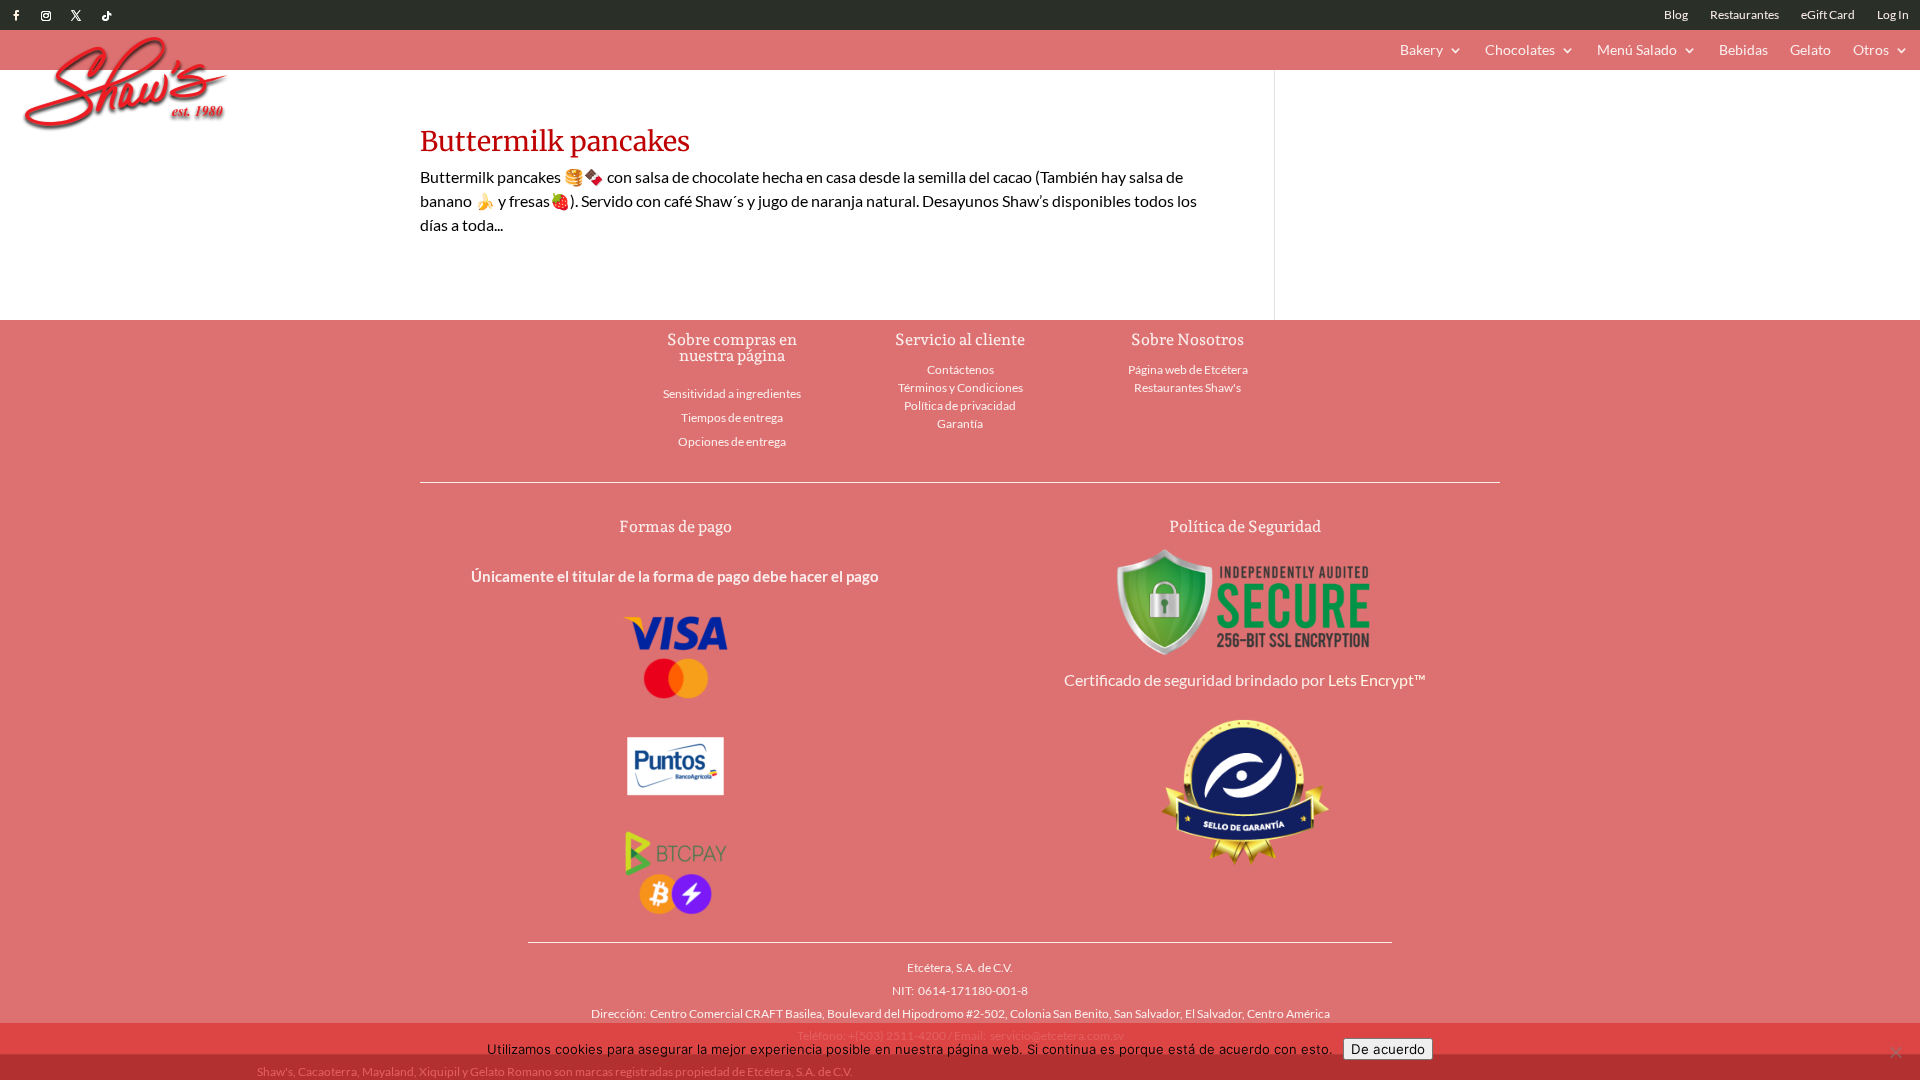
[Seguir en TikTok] (106, 16)
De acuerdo (1388, 1049)
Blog (1676, 15)
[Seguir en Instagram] (46, 16)
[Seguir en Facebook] (16, 16)
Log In (1893, 15)
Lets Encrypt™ (1377, 679)
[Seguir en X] (76, 16)
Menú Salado (1637, 50)
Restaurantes (1744, 15)
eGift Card (1828, 15)
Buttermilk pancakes (555, 141)
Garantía (960, 423)
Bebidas (1743, 50)
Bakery (1421, 50)
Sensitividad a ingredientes (732, 393)
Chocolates (1520, 50)
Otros (1871, 50)
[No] (1895, 1052)
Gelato (1810, 50)
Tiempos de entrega (732, 417)
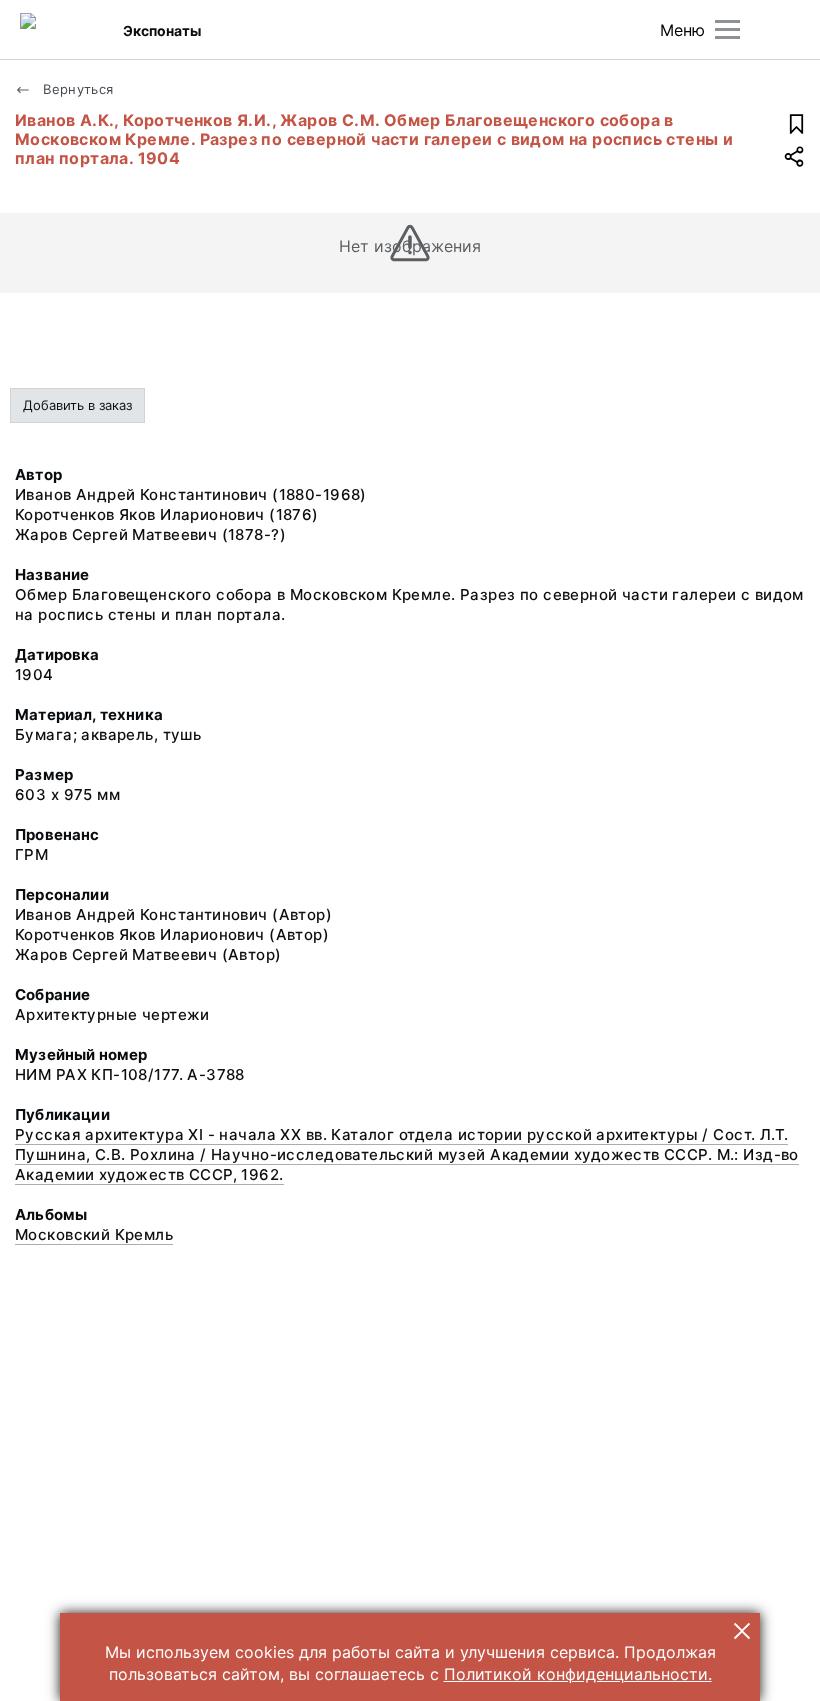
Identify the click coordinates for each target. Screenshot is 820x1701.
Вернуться (76, 89)
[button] (742, 1631)
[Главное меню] (727, 29)
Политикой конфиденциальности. (578, 1674)
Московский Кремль (94, 1234)
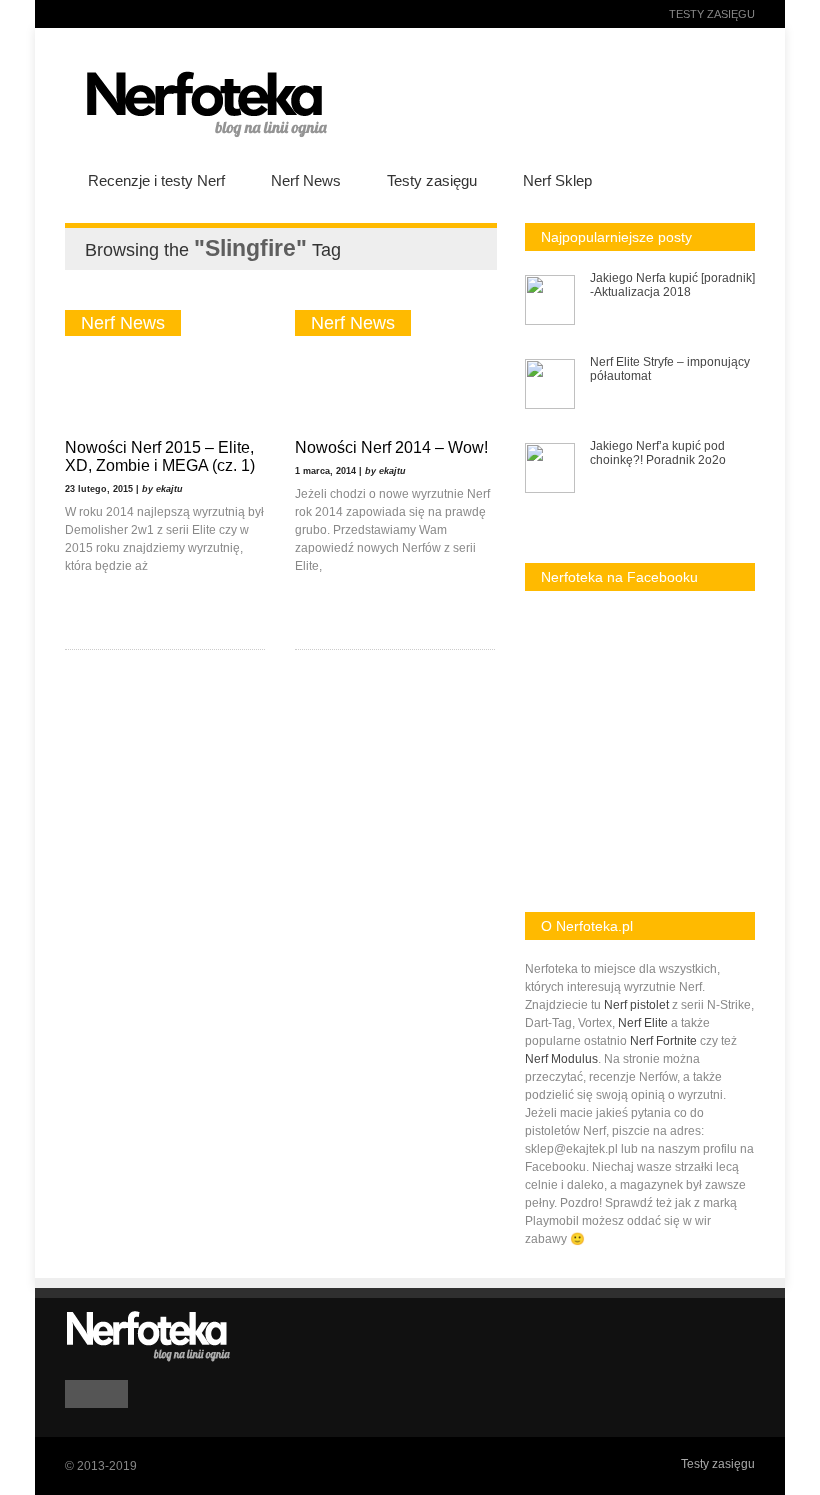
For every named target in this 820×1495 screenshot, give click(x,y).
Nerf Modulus (561, 1059)
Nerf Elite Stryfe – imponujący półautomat (670, 369)
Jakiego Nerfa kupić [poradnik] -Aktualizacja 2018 (672, 285)
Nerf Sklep (557, 180)
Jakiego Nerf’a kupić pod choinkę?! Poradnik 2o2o (658, 453)
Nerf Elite (643, 1023)
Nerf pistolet (636, 1005)
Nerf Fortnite (663, 1041)
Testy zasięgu (712, 14)
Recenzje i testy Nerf (156, 180)
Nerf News (306, 180)
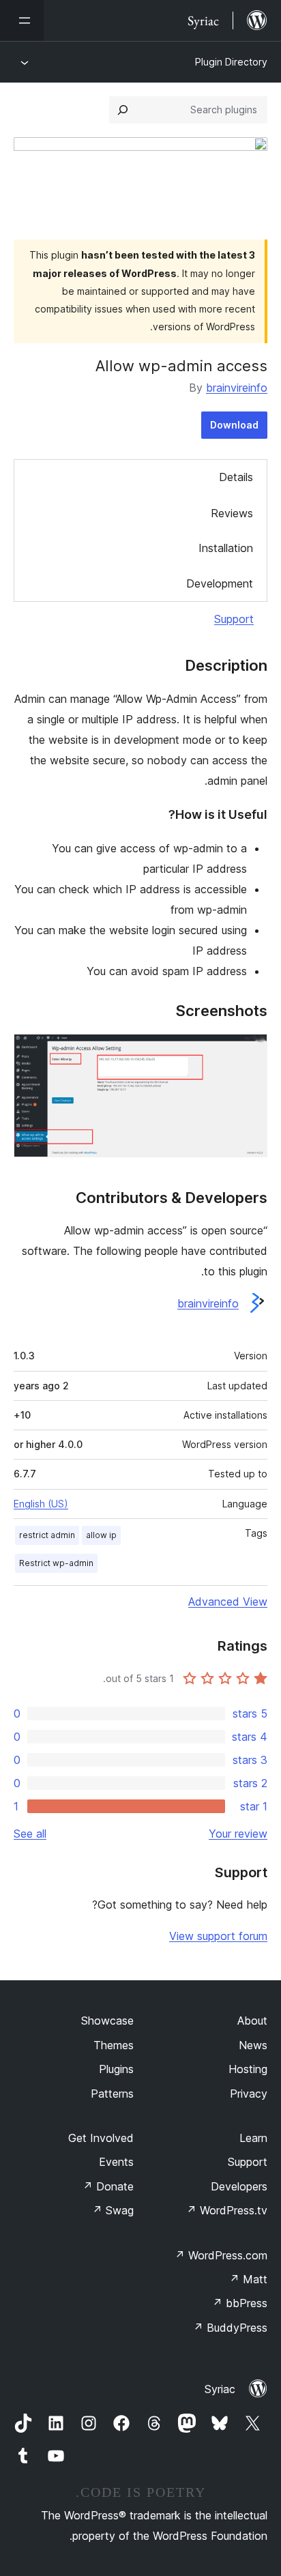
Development (219, 583)
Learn (253, 2138)
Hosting (247, 2069)
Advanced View (227, 1601)
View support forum (218, 1936)
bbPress (239, 2303)
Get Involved (101, 2138)
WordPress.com (221, 2255)
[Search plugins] (122, 110)
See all (30, 1833)
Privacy (248, 2093)
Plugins (116, 2069)
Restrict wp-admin (56, 1563)
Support (234, 619)
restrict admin (47, 1535)
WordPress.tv (226, 2210)
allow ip (101, 1535)
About (252, 2020)
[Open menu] (22, 20)
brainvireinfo (236, 387)
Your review (238, 1833)
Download (234, 425)
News (253, 2045)
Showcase (107, 2020)
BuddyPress (230, 2327)
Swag (113, 2210)
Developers (239, 2186)
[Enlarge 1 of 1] (249, 1052)
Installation (225, 548)
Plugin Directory (231, 62)
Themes (113, 2045)
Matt (248, 2279)
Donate (108, 2186)
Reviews (232, 513)
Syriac (220, 2389)
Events (116, 2162)
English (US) (41, 1503)
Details (236, 477)
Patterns (112, 2093)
★ ★ ★ ★
## PROBLEM TO WORK ON
If a record contains a picture, omit the picture and repeat everything else exactly.

## ANSWER TO THIS PROBLEM
[Seguir en TikTok] (106, 16)
De acuerdo (1388, 1049)
Blog (1676, 15)
[Seguir en Instagram] (46, 16)
[Seguir en Facebook] (16, 16)
Log In (1893, 15)
Lets Encrypt™ (1377, 679)
[Seguir en X] (76, 16)
Menú Salado (1637, 50)
Restaurantes (1744, 15)
eGift Card (1828, 15)
Buttermilk pancakes (555, 141)
Garantía (960, 423)
Bebidas (1743, 50)
Bakery (1421, 50)
Sensitividad a ingredientes (732, 393)
Chocolates (1520, 50)
Otros (1871, 50)
[No] (1895, 1052)
Gelato (1810, 50)
Tiempos de entrega (732, 417)
Identify the click coordinates for each target. Screenshot is 820x1701.
Вернуться (76, 89)
[button] (742, 1631)
[Главное меню] (727, 29)
Политикой конфиденциальности. (578, 1674)
Московский Кремль (94, 1234)
For every named target in this 820×1495 screenshot, give click(x,y).
Nerf Modulus (561, 1059)
Nerf Elite Stryfe – imponujący półautomat (670, 369)
Jakiego Nerfa kupić [poradnik] -Aktualizacja 2018 (672, 285)
Nerf Sklep (557, 180)
Jakiego Nerf’a kupić pod choinkę?! Poradnik 2o2o (658, 453)
Nerf Elite (643, 1023)
Nerf pistolet (636, 1005)
Nerf Fortnite (663, 1041)
Testy zasięgu (712, 14)
Recenzje i testy Nerf (156, 180)
Nerf News (306, 180)
Development (219, 583)
Learn (253, 2138)
Hosting (247, 2069)
Advanced View (227, 1601)
View support forum (218, 1936)
bbPress (239, 2303)
Get Involved (101, 2138)
WordPress.com (221, 2255)
[Search plugins] (122, 110)
See all (30, 1833)
Privacy (248, 2093)
Plugins (116, 2069)
Restrict wp-admin (56, 1563)
Support (234, 619)
restrict admin (47, 1535)
WordPress.tv (226, 2210)
allow ip (101, 1535)
About (252, 2020)
[Open menu] (22, 20)
brainvireinfo (236, 387)
Your review (238, 1833)
Download (234, 425)
News (253, 2045)
Showcase (107, 2020)
BuddyPress (230, 2327)
Swag (113, 2210)
Developers (239, 2186)
[Enlarge 1 of 1] (249, 1052)
Installation (225, 548)
Plugin Directory (231, 62)
Themes (113, 2045)
Matt (248, 2279)
Donate (108, 2186)
Reviews (232, 513)
Syriac (220, 2389)
Events (116, 2162)
English (US) (41, 1503)
Details (236, 477)
Patterns (112, 2093)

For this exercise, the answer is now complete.